EXERCISE INSTRUCTIONS:
Once the line with "The height and width of the screenshot is (784, 1555)." is found in the entries below, print it and each following line exactly, stopping after the line with "Given: Expand the Additional Costs section"; print nothing else.

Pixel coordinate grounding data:
_ _ _ _
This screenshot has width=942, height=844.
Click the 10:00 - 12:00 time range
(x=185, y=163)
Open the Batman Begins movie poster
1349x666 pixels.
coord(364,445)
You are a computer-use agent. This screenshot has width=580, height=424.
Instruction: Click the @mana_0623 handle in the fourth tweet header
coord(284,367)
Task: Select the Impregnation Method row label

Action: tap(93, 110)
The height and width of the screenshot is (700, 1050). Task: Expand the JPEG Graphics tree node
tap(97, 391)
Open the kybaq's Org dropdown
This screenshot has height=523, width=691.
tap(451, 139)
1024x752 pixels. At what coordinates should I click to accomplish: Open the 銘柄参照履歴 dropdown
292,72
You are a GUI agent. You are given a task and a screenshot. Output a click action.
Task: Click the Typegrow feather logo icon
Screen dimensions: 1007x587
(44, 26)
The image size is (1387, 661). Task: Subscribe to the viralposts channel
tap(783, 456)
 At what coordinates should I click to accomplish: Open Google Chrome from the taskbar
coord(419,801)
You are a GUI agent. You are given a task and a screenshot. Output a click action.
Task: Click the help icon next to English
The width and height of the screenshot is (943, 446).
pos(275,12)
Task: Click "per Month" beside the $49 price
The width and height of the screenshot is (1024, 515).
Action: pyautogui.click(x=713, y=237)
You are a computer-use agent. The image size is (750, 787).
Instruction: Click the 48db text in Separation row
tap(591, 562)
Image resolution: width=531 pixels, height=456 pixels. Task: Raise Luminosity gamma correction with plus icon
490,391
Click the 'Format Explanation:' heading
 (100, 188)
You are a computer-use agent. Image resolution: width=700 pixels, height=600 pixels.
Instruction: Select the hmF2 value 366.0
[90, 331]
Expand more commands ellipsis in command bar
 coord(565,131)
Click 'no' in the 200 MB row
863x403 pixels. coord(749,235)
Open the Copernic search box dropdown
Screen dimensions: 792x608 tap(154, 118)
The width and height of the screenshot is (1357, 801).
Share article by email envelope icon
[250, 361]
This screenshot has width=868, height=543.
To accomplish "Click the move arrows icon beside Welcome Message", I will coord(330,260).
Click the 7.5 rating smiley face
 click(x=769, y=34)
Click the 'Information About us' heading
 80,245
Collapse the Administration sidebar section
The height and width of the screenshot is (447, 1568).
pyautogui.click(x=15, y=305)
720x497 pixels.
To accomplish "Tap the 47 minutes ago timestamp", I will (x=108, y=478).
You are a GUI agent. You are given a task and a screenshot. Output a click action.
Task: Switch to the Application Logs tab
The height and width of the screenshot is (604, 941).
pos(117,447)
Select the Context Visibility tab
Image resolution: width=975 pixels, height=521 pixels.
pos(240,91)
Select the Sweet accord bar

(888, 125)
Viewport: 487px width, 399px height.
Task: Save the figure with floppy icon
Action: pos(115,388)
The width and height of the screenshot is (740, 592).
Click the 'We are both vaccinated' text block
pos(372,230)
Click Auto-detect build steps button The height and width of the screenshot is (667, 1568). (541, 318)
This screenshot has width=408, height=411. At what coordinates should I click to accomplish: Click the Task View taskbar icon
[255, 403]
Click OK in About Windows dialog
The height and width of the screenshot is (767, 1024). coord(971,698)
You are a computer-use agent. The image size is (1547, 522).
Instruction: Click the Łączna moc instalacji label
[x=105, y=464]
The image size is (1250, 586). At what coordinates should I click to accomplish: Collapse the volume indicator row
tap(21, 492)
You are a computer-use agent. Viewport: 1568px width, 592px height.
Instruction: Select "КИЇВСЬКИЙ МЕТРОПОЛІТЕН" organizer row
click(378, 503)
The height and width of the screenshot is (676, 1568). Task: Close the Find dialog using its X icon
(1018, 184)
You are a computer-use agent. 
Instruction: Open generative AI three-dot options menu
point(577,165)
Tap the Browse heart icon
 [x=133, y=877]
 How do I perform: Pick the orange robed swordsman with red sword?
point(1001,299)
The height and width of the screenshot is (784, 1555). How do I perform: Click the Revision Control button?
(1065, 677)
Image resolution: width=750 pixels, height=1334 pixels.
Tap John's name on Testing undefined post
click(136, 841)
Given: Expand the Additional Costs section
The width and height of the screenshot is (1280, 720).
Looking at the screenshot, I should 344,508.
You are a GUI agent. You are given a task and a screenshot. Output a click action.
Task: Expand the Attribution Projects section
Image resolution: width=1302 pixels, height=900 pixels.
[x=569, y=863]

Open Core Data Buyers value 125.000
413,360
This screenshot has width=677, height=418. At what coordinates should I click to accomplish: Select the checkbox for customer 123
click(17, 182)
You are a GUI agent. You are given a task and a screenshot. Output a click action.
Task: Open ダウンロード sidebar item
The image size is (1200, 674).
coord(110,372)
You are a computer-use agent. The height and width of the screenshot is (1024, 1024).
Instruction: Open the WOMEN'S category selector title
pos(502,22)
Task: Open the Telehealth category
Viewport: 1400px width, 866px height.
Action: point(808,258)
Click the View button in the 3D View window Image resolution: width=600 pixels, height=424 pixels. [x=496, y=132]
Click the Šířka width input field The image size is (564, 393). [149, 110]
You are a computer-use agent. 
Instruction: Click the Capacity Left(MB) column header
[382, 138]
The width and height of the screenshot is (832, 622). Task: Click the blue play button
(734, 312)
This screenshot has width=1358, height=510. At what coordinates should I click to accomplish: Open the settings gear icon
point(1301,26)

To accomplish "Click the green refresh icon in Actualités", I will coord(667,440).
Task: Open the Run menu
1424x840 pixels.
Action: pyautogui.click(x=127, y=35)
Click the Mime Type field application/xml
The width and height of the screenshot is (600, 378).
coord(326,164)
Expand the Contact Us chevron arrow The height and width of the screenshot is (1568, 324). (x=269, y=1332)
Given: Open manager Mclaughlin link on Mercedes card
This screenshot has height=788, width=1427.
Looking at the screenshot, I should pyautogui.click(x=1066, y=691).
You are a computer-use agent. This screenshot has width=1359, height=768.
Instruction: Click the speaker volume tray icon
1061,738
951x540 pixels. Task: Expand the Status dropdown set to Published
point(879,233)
_ _ _ _
ANSWER SPACE:
The height and width of the screenshot is (784, 1555). How do I perform: Click the Revision Control button?
(1065, 677)
Image resolution: width=750 pixels, height=1334 pixels.
Tap John's name on Testing undefined post
click(136, 841)
Given: Expand the Additional Costs section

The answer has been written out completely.